▶ [PASSAGE EXTRAIT]:
"""

Ce n’est pas de gaieté de cœur que j’ai énuméré ces points. Encore moins pour me vanter d’avoir eu raison d’en parler régulièrement. Mais j’éprouve de la lassitude à lire et à écouter des absurdités depuis quasi 2 ans, genre « le régime syrien rend son dernier souffle ». Eh bien, le « lion » de Damas a depuis longtemps battu le record du petit félidé à sept vies ! Ce n’est pas en lui mentant qu’on aidera la population syrienne. Et si ces certitudes qui sautent aux yeux ne sont toujours pas comprises après 22 mois de conflit, il vaut mieux se faire une bonne soupe au chanvre et s’injecter un jéroboam de Red Bull en intraveineuse, avant de continuer la lecture !

EVIDENCES SUR L’AFFLUX DE REFUGIES AU LIBAN

Le dossier des réfugiés syriens et palestiniens au Liban est un grand défi
pour les gouvernants (8 Mars) et pour la classe politique libanaise, notamment l’opposition (14 Mars). Pas besoin de faire les malins, ni de recourir aux surenchères lyriques, à la démagogie à 5 piastres, à l’exploitation politique de cette tragédie humaine, au conditionnement de la population libanaise, les prochaines élections législatives pourraient transformer les gouvernants d’aujourd’hui en opposants de demain et les opposants d’aujourd’hui en gouvernants de demain. Pour éviter les erreurs de part et d’autre, que l’on soit gouvernant ou de l’opposition, il faudrait, aujourd’hui comme demain, réfléchir sérieusement à la question. Quelques évidences s’imposent d’elles-mêmes :

1. Il est préférable de ne pas réitérer pour la 665e fois l’erreur commise tout au long des années 2011 et 2012, qui a consisté à tirer des plans sur la comète Assad et sur la chute du régime alaouite.
Il y a bel et bien une nuance entre une chute inéluctable et une chute imminente. Dernière bourde en date, revient à Boutros Harb, qui nous a annoncé récemment que la chute du régime syrien est une affaire de quelques semaines. Les mois s’écoulent et le ridicule s’installe. Le 4 décembre 2011, j’avais écrit un article qui est aujourd’hui d’actualité, « Doit-on envisager la moitié d'un quart de seconde que le tyran de Damas pourrait être encore là au printemps 2013 ? (Art.47) ». 2013, on y est. Comme j’aurais aimé me tromper.

"""

▶ [LISTE DES TÂCHES]:
• a. Répondez aux questions suivantes à partir du passage extrait :
(i) Depuis combien de temps l'auteur dit-il lire et écouter des absurdités ?
(ii) Qui a récemment annoncé que la chute du régime syrien est une affaire de quelques semaines ?
(iii) À quelle date l'auteur avait-il écrit l'article intitulé « Doit-on envisager la moitié d'un quart de seconde que le tyran de Damas pourrait être encore là au printemps 2013 ? » ?
• b. Dans le passage extrait, relevez toutes les choses auxquelles il n'est, selon l'auteur, pas besoin de recourir face au dossier des réfugiés.
• c. Reproduisez fidèlement le passage extrait en commençant par « 1. Il est préférable » et en allant jusqu'à « aimé me tromper. » inclus.

▶ [DONNÉES]:
"""

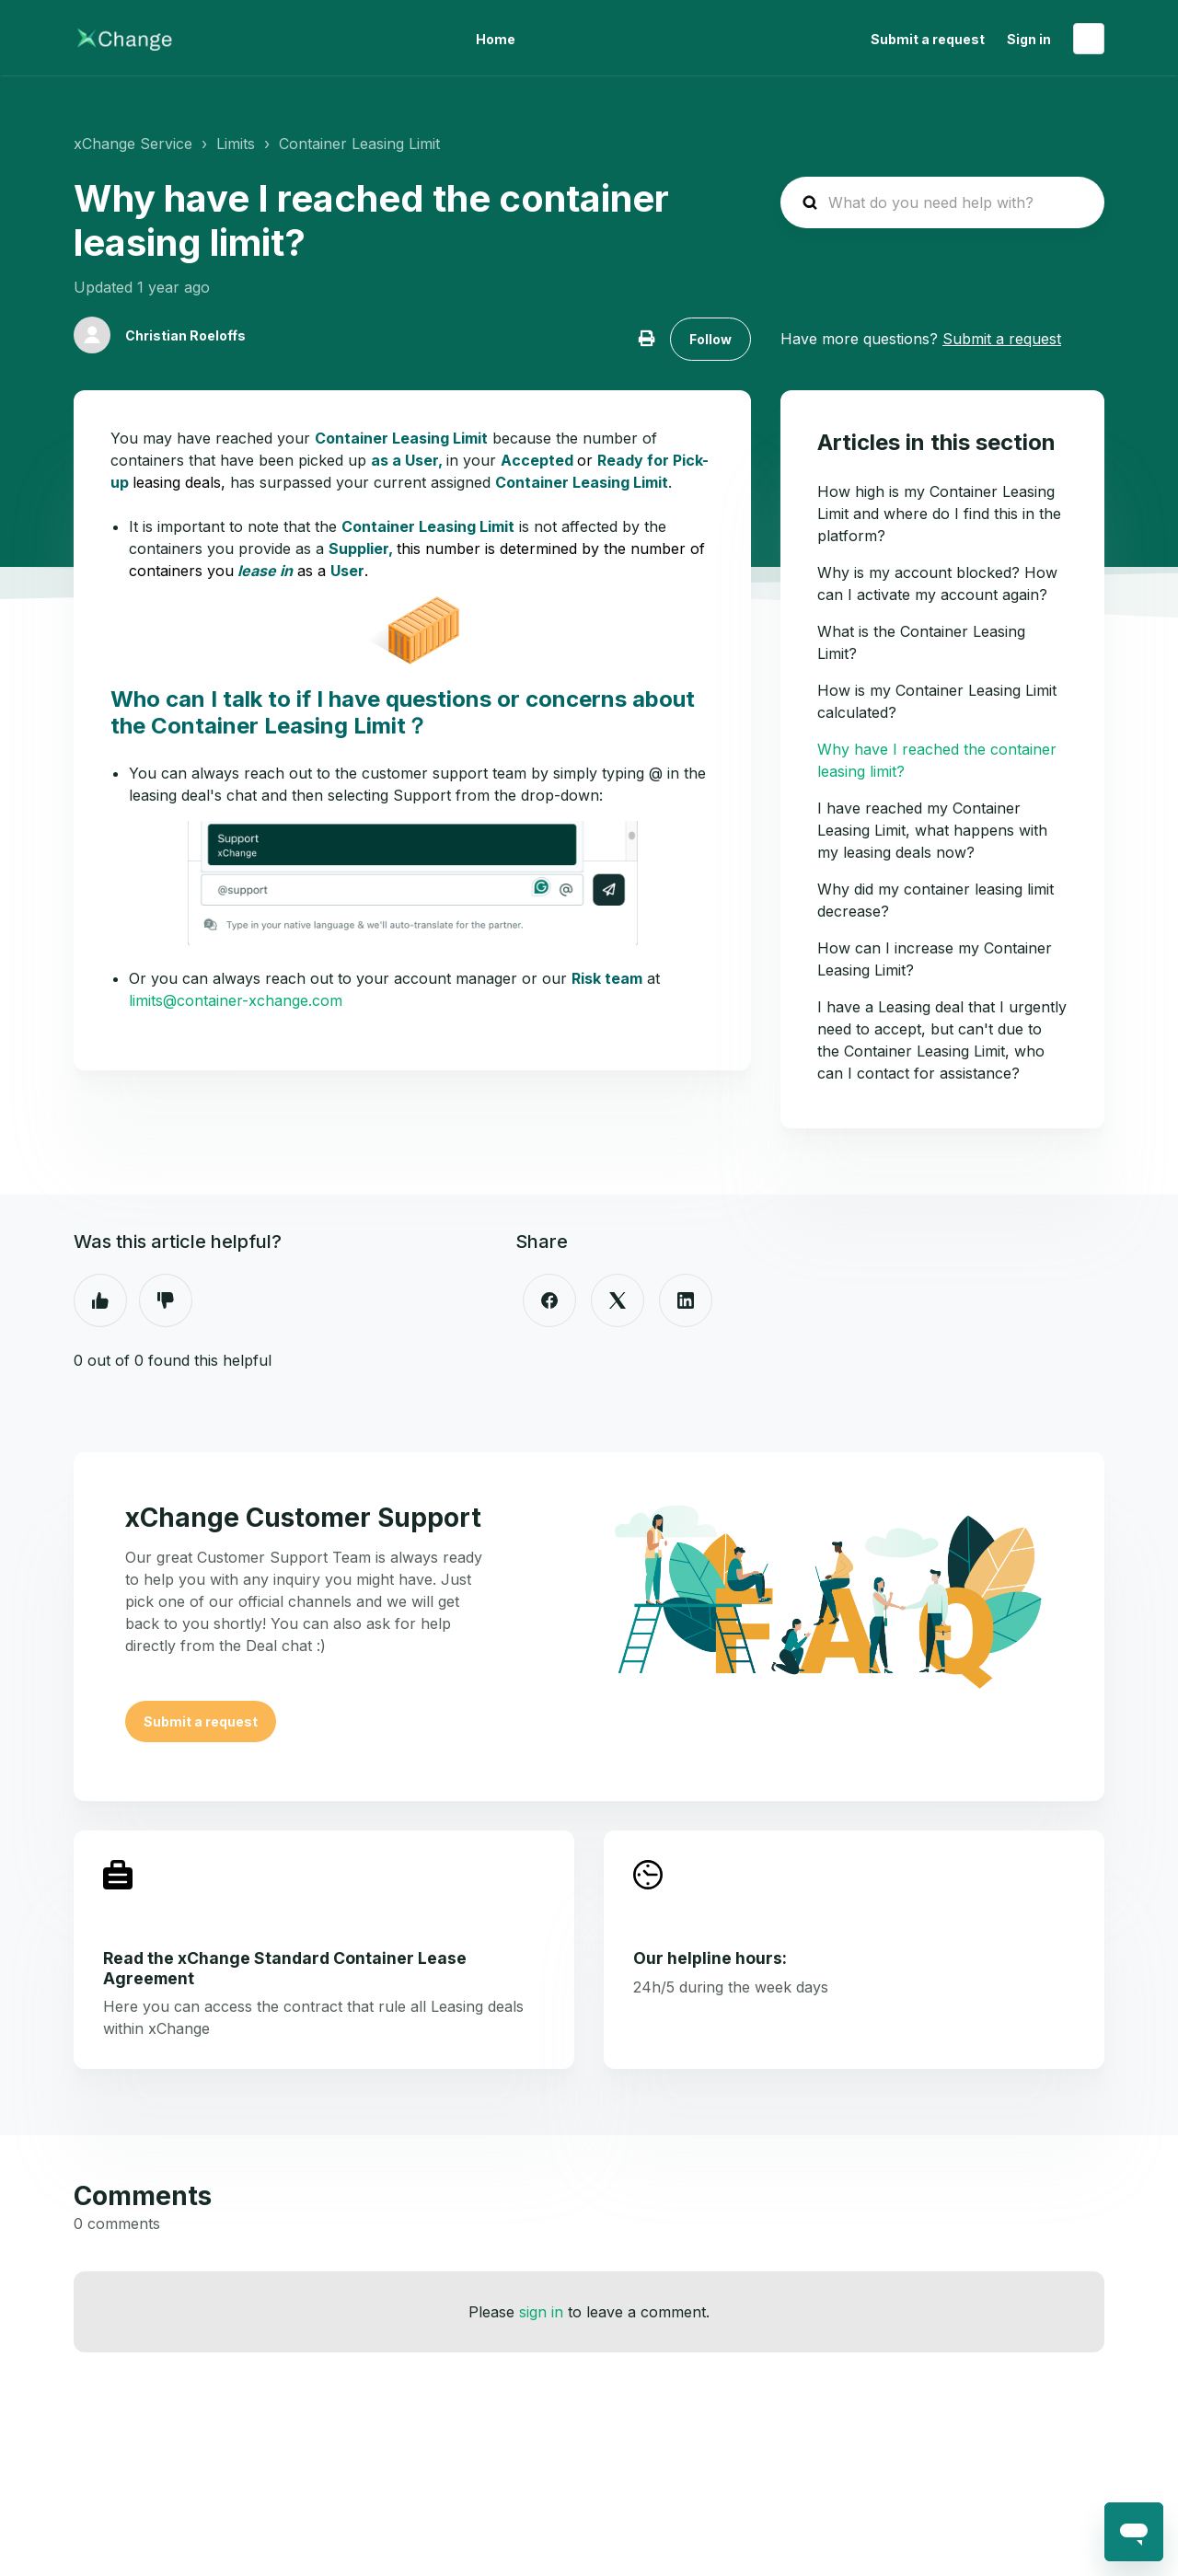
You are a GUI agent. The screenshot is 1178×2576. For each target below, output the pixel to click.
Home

"""

▶ [RÉPONSES]:
• a.
(i) L'auteur dit lire et écouter des absurdités depuis quasi 2 ans.
(ii) C'est Boutros Harb qui l'a annoncé.
(iii) L'auteur avait écrit cet article le 4 décembre 2011.

• b.
- aux surenchères lyriques
- à la démagogie à 5 piastres
- à l'exploitation politique de cette tragédie humaine
- au conditionnement de la population libanaise

• c.
1. Il est préférable de ne pas réitérer pour la 665e fois l’erreur commise tout au long des années 2011 et 2012, qui a consisté à tirer des plans sur la comète Assad et sur la chute du régime alaouite.
Il y a bel et bien une nuance entre une chute inéluctable et une chute imminente. Dernière bourde en date, revient à Boutros Harb, qui nous a annoncé récemment que la chute du régime syrien est une affaire de quelques semaines. Les mois s’écoulent et le ridicule s’installe. Le 4 décembre 2011, j’avais écrit un article qui est aujourd’hui d’actualité, « Doit-on envisager la moitié d'un quart de seconde que le tyran de Damas pourrait être encore là au printemps 2013 ? (Art.47) ». 2013, on y est. Comme j’aurais aimé me tromper.